A problem arises that some clients will compose messages (e.g. Pidgin composes messages with html), which often breaks the integrity of clear-sign. An effective way to resolve it is to encode the clear-signed text into radix-64 form to which composing is not harmful, via running gpg --store -a, and restoring via gpg -d. This command compresses its input transparently by default, thus easier than the “traditional” way to compress and then base64.

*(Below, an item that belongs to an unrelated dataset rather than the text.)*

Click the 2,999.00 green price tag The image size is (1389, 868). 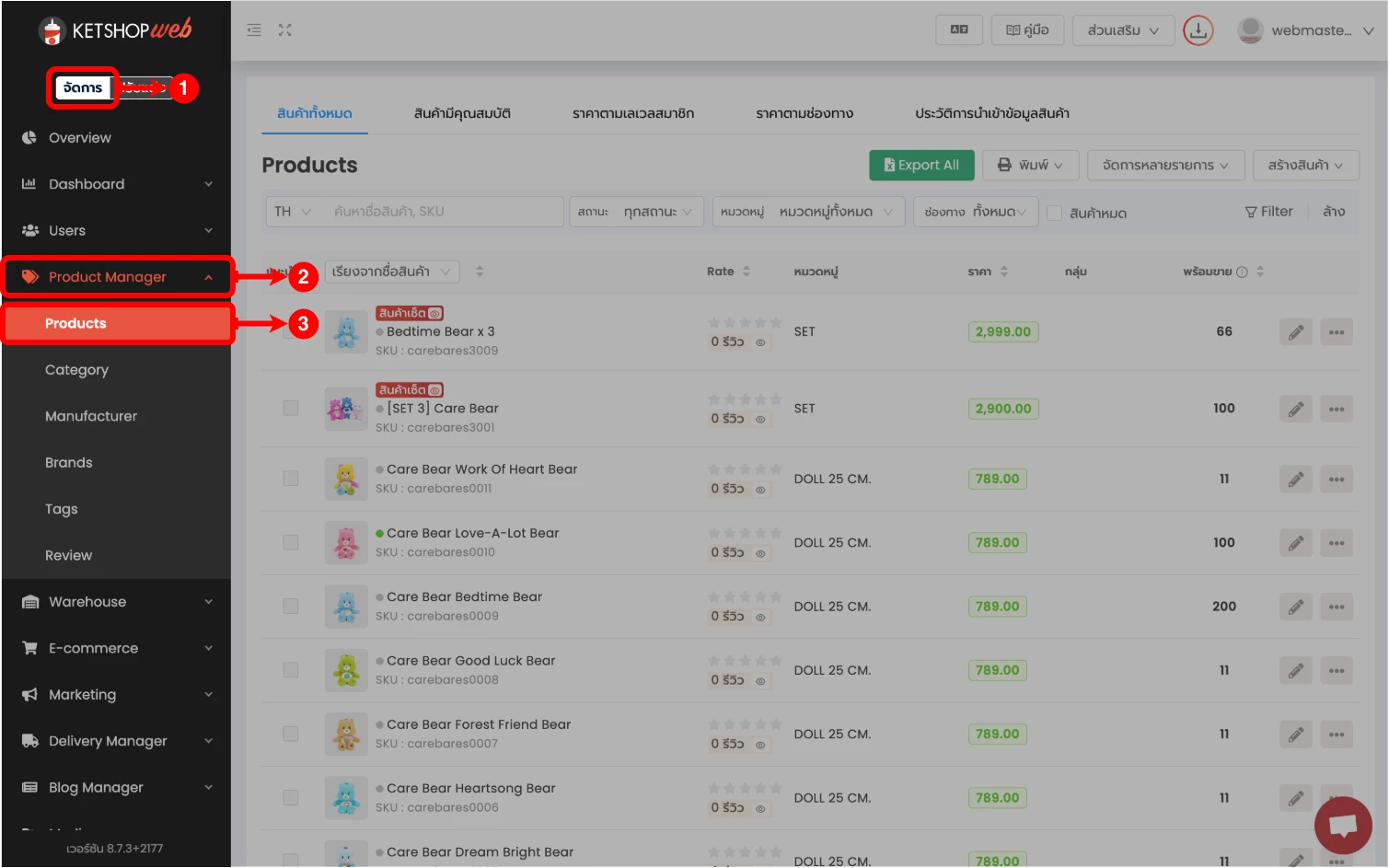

About authencation via Q&A and/or shared secret

The OTR plugin of Pidgin by default supports authencation via Q&A and/or shared secret (they are essentially the same). Its core thought is to get a secret only you two know between you and your opposite side, and then ask them a question about the shared secret via the Q&A and/or shared secret functionality of the OTR plugin. If the answer is identical to the preset one, the public key of your opposite side is marked as trustful automatically. Your opposite side cannot obtain your preset answer, and you cannot obtain the answer from your opposite side. A specific algorithm is used to judge whether two value is equal without leaking the value itself to any other entity including the opposite side.

The shared secret itself is symmetric, thus if you have a communication network with N people, you should maintain N pieces of shared secret. It is the major disadvantage of such way, thus is suggested to be used along with assymmetric methods based on fingerprints. For example, if you only use OTR on one machine only (so that you have only one OTR instance), the shared secret could help your friends to authenticate you in case you accidentally lose your private key of the instance. It is obvious that other authenticated OTR instances of yours could play the same role.

Multi-channel is core of such authencation method. A lot of commonly seen way is described here:

  • Exchanging the secret in café, bar, or clubs. Meeting physically is a relatively safe way, but adversaries should also be considered within your threat model (for shared secret is symmetric). It is usual to exchange shared secret for OTR when attending PGP signing parties.

  • Exchanging the secret via mails signed with PGP, two key points should be noticed: 1) You should verify whether the key of your opposite side are trusted by other third-parties. 2) You should confirm their PGP fingerprint (usually completed via meeting physically, too) This method is based on the security of PGP itself.

  • It could be completed via telephone, SMS, or other instant messaging tools if the security need is low. In scenes with higher security level, anonymous network like onion routing network and/or chatting service authenticated with SSL/TLS/SSH running on a private network could be used.

  • Furthermore, channels based on these methods above could be further split, and the shared secret could be combined from information exchanged via multiple different channels. It should be noted that information exchanged via a channel should be noted as little as possible in other different channels.

The shared secret could be update on demand, e.g. during meeting or inside an authenticated OTR channel:

"Hey pal, shall we append '777' on our last shared secret?"